Work out the number of lines in the records that include the word "agent"; reply with that number alone.

.....

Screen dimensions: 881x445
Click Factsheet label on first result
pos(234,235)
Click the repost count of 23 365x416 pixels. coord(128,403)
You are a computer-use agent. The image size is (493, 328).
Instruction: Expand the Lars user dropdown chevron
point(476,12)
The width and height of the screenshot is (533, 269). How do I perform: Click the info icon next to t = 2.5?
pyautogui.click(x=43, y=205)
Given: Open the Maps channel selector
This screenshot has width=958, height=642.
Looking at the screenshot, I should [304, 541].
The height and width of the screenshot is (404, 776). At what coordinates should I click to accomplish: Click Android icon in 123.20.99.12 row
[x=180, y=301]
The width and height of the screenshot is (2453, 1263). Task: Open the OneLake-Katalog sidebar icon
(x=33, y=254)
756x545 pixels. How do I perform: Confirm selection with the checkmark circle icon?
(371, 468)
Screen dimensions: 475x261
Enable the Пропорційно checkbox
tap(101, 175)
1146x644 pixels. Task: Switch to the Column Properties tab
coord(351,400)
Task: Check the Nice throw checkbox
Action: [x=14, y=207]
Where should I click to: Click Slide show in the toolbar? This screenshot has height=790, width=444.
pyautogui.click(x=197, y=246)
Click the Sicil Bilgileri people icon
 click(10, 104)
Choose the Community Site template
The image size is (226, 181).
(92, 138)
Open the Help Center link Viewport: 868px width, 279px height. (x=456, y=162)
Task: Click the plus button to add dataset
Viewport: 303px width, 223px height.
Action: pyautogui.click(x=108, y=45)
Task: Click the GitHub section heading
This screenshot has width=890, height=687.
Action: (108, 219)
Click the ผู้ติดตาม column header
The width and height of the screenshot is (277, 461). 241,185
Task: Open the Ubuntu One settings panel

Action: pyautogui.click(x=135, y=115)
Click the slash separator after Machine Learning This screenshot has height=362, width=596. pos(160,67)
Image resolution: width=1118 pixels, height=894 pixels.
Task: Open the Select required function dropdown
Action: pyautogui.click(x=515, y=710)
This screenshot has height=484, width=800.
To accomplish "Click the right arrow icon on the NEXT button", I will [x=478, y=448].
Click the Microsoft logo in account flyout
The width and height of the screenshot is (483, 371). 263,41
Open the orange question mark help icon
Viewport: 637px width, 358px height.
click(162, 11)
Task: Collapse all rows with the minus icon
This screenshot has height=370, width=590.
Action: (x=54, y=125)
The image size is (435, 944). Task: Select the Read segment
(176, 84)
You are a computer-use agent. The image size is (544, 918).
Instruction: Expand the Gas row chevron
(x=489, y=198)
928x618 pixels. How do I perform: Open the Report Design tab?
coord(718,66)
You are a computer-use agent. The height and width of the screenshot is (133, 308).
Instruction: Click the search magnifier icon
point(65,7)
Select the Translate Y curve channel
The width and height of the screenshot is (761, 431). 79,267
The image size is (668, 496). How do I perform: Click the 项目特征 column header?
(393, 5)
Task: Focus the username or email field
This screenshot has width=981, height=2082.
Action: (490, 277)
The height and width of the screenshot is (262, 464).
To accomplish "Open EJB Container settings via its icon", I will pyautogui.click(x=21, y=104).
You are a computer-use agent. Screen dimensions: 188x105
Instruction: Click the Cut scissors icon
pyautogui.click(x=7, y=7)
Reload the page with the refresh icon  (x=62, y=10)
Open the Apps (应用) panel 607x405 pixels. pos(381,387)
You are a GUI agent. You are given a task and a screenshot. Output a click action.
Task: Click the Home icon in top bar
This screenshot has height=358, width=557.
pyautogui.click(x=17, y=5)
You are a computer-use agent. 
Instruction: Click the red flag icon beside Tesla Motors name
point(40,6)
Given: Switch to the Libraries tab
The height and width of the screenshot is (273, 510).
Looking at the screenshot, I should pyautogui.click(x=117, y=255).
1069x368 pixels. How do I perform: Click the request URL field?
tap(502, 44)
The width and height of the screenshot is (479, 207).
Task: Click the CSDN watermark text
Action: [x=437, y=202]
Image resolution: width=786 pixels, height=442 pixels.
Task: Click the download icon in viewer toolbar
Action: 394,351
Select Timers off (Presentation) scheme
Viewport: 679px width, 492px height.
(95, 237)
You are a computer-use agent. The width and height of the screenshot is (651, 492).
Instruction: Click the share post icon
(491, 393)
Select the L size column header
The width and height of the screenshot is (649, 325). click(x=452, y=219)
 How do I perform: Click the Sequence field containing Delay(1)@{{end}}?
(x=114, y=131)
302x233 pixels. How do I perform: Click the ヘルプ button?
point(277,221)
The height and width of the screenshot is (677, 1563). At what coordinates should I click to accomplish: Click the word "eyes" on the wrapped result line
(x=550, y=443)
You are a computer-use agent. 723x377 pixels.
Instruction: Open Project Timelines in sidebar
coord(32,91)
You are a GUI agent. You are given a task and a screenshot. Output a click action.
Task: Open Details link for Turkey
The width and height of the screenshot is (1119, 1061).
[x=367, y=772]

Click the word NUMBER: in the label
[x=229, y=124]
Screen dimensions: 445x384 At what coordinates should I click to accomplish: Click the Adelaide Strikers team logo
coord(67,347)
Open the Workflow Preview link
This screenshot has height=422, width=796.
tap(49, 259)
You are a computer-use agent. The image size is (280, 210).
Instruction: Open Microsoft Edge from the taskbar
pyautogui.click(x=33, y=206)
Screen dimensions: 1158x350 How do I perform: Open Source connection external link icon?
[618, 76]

.....

▶ [Expected answer]:
10